▸ **Problem details**:
Take the line with "Where should I click to: Click" and every line after it in the data. Transcribe them exactly, through the last.

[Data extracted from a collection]
"""

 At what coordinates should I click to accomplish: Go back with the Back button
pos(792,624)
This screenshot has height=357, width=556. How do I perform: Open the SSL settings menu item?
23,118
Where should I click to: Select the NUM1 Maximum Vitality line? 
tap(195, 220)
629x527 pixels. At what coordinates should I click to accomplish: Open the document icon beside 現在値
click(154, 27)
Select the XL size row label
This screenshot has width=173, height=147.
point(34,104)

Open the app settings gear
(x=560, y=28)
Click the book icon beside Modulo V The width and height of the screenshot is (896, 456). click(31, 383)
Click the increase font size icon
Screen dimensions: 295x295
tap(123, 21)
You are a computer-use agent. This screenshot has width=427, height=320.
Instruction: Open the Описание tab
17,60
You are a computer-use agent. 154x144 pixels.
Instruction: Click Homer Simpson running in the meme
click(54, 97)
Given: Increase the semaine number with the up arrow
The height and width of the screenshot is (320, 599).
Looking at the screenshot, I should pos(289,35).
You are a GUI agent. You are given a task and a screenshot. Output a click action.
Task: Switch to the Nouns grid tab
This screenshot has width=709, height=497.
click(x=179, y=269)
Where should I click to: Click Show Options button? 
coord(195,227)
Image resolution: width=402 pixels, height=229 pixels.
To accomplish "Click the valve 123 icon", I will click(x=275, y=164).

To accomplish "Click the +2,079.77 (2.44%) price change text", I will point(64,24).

"""

▸ **Solution below**:
Where should I click to: Click Show Options button? 
coord(195,227)
Image resolution: width=402 pixels, height=229 pixels.
To accomplish "Click the valve 123 icon", I will click(x=275, y=164).

To accomplish "Click the +2,079.77 (2.44%) price change text", I will point(64,24).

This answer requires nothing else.